EXERCICE
Recopiez à l'identique les lignes en partant de celle qui contient « 1080x608 pixels. » et en poursuivant jusqu'à celle qui contient « Select measurement point 53 », ces deux lignes comprises.

DONNÉES
----

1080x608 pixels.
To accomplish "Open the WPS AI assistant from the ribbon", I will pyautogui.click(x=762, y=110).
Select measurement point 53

----

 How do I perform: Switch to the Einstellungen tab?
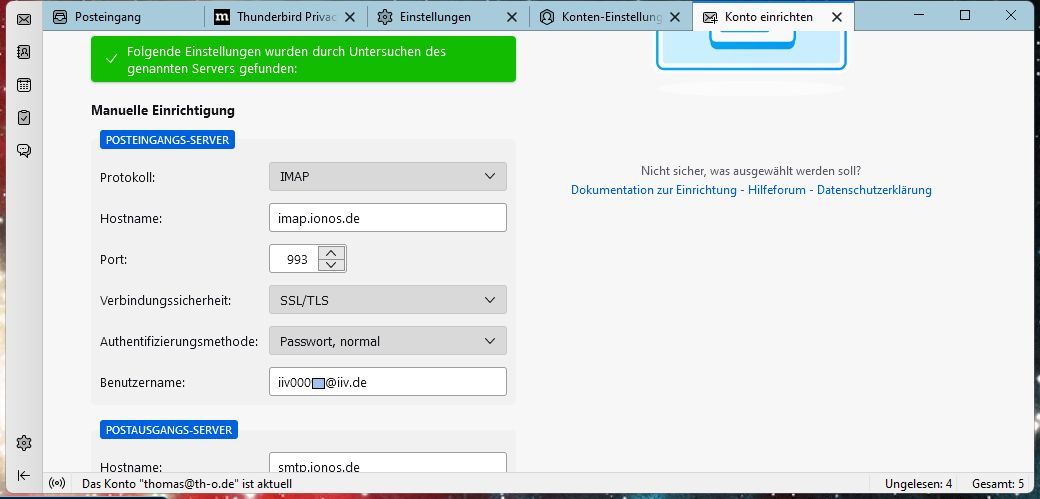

----

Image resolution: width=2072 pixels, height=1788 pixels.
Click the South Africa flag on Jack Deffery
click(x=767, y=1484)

----

CORRIGÉ
1080x608 pixels.
To accomplish "Open the WPS AI assistant from the ribbon", I will pyautogui.click(x=762, y=110).
Select measurement point 53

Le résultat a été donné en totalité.